**Action item:**
Return the opening lines of the material, word for word. End with the line that contains "前程无忧股票配资：稳健杠杆投资新选择 (89, 1350)".

**Input data:**
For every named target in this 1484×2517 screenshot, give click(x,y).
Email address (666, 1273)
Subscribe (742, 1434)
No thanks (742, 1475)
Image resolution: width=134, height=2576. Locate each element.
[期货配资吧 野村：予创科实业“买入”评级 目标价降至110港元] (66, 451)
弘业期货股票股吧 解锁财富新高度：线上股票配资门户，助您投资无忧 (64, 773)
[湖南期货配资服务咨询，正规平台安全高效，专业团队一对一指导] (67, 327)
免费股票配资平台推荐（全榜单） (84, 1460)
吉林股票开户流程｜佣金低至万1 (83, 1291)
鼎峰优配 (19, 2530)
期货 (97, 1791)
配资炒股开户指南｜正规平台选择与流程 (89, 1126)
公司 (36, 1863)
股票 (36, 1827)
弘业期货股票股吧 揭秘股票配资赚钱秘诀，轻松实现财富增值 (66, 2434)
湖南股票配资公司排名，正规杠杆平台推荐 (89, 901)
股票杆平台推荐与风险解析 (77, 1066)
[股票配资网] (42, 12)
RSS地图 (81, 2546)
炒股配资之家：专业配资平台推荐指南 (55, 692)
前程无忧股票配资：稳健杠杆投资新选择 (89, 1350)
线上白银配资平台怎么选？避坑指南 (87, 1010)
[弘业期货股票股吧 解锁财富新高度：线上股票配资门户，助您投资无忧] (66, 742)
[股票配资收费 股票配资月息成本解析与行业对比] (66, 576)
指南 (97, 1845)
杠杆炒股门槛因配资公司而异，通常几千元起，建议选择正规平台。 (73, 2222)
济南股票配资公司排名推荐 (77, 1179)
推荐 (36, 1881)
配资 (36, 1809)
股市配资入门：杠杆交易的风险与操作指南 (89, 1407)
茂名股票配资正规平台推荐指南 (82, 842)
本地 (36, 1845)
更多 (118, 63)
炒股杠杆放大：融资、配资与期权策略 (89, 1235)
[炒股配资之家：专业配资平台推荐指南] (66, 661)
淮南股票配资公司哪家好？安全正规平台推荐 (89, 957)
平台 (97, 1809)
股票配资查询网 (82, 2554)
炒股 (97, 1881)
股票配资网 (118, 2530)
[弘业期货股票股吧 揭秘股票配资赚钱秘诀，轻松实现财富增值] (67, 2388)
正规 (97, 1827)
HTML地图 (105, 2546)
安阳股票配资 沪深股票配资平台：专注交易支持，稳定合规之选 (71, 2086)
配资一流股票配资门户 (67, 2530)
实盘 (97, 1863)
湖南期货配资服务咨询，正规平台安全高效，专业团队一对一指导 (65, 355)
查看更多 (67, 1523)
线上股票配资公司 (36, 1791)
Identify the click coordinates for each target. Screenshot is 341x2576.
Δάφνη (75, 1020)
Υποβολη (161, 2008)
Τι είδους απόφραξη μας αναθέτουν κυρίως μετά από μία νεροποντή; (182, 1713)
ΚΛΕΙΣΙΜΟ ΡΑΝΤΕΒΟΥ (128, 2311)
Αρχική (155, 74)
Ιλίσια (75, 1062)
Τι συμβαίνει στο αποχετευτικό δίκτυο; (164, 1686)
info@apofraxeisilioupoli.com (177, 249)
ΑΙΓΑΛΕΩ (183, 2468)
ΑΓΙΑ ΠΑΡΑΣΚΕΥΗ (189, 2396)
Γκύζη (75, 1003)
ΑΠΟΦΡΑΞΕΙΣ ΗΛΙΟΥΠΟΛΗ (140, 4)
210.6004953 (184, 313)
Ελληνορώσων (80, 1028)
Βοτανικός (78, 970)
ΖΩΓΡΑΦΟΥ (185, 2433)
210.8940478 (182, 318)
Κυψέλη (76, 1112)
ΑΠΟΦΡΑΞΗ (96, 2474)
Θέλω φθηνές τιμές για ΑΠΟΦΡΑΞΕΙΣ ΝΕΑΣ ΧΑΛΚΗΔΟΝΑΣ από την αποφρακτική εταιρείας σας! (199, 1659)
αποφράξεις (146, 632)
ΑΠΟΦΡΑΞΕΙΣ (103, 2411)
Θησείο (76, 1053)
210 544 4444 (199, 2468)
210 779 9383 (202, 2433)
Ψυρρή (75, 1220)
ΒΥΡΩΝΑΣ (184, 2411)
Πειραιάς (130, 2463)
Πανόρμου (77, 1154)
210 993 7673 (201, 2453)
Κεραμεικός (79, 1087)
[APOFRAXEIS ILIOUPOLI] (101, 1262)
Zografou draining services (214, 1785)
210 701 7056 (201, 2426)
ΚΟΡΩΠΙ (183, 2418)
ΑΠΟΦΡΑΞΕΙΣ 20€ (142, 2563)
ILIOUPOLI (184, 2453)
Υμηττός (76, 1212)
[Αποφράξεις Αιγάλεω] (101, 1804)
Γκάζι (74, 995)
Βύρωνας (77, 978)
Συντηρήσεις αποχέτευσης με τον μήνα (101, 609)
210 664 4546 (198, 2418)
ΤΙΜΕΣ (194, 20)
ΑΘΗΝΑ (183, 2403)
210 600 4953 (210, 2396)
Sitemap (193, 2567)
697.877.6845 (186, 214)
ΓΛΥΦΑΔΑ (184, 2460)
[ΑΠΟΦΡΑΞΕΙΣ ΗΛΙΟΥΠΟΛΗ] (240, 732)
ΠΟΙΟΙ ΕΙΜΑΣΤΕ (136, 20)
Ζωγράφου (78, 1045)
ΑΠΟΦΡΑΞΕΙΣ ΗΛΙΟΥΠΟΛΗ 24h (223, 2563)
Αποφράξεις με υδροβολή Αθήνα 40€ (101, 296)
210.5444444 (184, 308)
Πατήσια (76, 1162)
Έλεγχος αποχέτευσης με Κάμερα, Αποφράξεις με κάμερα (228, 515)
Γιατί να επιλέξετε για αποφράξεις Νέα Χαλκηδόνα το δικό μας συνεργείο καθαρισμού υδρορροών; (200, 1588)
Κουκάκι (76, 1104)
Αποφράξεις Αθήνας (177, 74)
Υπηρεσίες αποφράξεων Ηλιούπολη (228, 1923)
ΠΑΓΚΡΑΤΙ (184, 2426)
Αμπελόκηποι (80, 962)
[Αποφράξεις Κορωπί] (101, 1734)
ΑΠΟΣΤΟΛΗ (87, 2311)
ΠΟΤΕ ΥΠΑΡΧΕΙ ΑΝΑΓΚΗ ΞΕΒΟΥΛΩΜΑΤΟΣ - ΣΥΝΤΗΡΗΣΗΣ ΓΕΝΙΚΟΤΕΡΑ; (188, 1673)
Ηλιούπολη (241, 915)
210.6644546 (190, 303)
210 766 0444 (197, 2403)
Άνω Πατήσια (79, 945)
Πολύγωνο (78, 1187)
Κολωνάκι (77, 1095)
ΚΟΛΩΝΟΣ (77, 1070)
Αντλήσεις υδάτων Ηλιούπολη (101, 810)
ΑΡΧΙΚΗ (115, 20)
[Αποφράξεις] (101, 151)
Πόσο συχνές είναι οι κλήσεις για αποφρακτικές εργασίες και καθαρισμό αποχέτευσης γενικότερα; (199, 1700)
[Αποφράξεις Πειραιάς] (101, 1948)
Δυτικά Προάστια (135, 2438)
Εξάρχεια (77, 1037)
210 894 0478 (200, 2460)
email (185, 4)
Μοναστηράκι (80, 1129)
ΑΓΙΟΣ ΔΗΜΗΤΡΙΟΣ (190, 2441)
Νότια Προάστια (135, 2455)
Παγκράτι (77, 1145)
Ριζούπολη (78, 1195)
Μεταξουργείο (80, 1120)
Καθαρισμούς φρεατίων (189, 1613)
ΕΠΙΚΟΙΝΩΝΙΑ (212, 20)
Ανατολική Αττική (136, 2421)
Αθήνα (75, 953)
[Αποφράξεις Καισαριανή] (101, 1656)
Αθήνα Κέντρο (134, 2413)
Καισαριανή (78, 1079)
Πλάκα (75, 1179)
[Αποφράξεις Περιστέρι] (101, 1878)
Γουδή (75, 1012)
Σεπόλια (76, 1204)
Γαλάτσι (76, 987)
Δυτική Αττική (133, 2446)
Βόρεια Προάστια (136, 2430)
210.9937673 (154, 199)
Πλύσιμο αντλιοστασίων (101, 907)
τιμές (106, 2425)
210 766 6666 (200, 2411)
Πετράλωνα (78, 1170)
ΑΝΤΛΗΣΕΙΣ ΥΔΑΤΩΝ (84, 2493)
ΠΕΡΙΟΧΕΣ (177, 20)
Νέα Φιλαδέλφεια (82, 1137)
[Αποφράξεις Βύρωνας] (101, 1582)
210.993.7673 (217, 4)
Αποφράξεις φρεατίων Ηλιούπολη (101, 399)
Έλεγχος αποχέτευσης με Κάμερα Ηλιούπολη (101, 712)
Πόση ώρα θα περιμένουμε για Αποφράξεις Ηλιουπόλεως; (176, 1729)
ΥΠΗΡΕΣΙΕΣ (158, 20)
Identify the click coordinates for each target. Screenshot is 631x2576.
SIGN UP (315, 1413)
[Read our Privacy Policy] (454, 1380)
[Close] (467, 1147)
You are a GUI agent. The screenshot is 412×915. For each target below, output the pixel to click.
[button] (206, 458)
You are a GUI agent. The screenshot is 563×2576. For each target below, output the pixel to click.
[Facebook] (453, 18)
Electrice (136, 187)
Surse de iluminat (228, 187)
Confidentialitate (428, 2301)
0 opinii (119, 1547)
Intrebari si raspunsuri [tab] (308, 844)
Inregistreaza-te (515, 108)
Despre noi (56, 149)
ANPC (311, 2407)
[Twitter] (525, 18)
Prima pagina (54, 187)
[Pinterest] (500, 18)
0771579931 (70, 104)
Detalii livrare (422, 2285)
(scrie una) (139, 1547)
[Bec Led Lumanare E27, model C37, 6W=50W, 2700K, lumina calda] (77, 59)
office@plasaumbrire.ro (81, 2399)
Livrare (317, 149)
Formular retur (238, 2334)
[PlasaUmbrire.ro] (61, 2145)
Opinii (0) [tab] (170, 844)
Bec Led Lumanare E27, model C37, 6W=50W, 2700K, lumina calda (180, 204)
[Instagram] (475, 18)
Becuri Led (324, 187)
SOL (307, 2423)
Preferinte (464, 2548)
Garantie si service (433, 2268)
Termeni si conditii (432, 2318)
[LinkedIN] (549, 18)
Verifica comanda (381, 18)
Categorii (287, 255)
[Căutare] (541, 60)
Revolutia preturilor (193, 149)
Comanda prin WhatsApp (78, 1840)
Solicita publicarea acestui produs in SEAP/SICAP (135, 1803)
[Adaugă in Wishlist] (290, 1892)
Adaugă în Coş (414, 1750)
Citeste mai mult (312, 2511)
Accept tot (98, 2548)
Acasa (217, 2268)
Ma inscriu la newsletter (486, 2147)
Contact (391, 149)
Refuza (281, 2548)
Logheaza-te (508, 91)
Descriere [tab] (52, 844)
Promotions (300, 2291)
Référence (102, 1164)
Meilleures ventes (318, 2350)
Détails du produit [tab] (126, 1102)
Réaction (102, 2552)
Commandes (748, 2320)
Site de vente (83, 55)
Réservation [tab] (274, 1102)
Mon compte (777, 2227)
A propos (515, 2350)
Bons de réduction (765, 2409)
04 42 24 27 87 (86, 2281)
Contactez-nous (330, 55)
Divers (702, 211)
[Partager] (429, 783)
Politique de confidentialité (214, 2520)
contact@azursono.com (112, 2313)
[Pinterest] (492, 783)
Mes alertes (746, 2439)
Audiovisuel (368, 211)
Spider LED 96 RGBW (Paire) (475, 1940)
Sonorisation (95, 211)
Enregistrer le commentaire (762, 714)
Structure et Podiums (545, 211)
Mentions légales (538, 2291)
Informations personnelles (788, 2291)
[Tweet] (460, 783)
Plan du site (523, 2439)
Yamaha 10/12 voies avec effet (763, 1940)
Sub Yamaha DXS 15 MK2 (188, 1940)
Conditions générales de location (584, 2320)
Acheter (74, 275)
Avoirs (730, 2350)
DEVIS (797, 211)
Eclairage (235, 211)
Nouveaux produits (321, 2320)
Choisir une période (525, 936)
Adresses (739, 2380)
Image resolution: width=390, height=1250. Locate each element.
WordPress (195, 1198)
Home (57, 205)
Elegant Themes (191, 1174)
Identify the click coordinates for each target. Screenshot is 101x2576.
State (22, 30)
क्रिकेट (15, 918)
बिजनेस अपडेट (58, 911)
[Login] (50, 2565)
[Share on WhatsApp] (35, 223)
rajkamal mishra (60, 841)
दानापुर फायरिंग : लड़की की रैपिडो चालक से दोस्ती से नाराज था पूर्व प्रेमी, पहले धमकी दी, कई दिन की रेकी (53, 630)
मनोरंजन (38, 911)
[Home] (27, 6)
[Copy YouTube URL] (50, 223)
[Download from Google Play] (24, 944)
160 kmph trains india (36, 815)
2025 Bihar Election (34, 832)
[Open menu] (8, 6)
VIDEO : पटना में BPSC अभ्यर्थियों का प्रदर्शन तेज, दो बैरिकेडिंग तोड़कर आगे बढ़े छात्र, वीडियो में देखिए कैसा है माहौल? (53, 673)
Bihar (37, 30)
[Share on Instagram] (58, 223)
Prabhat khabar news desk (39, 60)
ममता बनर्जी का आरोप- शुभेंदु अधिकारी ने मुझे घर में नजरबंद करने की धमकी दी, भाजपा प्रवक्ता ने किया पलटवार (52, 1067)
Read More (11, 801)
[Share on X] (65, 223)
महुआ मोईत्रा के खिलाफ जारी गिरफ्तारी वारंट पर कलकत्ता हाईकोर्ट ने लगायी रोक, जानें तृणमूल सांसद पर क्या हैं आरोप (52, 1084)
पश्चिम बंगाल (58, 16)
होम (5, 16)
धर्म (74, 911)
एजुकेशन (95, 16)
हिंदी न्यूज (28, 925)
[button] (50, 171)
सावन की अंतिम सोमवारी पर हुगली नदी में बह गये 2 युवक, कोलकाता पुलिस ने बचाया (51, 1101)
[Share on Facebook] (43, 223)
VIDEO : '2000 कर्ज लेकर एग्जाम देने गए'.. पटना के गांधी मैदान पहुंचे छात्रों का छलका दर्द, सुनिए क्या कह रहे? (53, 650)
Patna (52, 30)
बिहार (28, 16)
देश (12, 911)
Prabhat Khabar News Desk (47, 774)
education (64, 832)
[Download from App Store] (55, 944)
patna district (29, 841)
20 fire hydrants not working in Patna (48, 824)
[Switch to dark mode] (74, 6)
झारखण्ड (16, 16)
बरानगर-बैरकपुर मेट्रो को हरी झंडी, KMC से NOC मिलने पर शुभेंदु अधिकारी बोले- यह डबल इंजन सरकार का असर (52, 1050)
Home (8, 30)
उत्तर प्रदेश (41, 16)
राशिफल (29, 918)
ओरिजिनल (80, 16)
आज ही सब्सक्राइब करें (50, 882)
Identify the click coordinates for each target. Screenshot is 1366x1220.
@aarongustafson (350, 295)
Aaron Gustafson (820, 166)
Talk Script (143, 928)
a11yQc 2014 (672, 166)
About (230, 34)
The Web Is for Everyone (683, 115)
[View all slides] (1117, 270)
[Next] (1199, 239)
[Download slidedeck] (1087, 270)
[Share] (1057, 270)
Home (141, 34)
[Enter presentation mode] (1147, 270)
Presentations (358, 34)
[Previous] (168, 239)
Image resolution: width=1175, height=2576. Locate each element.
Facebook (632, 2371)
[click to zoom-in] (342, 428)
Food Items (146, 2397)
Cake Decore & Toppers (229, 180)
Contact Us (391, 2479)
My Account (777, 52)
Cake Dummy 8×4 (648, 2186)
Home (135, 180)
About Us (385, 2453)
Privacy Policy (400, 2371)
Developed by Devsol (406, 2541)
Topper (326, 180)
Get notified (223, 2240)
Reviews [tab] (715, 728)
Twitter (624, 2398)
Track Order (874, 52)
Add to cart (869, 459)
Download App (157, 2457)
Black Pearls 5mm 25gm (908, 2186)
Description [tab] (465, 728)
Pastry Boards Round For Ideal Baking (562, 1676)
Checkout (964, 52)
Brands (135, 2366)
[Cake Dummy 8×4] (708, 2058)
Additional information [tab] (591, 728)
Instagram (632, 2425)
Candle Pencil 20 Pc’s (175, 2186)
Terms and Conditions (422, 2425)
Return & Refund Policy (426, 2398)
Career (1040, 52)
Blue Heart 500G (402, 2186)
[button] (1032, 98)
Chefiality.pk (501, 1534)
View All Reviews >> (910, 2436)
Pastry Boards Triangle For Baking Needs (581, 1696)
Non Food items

**Solution:**
For every named target in this 1484×2517 screenshot, give click(x,y).
Email address (666, 1273)
Subscribe (742, 1434)
No thanks (742, 1475)
Image resolution: width=134, height=2576. Locate each element.
[期货配资吧 野村：予创科实业“买入”评级 目标价降至110港元] (66, 451)
弘业期货股票股吧 解锁财富新高度：线上股票配资门户，助您投资无忧 (64, 773)
[湖南期货配资服务咨询，正规平台安全高效，专业团队一对一指导] (67, 327)
免费股票配资平台推荐（全榜单） (84, 1460)
吉林股票开户流程｜佣金低至万1 (83, 1291)
鼎峰优配 (19, 2530)
期货 (97, 1791)
配资炒股开户指南｜正规平台选择与流程 (89, 1126)
公司 (36, 1863)
股票 (36, 1827)
弘业期货股票股吧 揭秘股票配资赚钱秘诀，轻松实现财富增值 (66, 2434)
湖南股票配资公司排名，正规杠杆平台推荐 (89, 901)
股票杆平台推荐与风险解析 (77, 1066)
[股票配资网] (42, 12)
RSS地图 (81, 2546)
炒股配资之家：专业配资平台推荐指南 (55, 692)
前程无忧股票配资：稳健杠杆投资新选择 (89, 1350)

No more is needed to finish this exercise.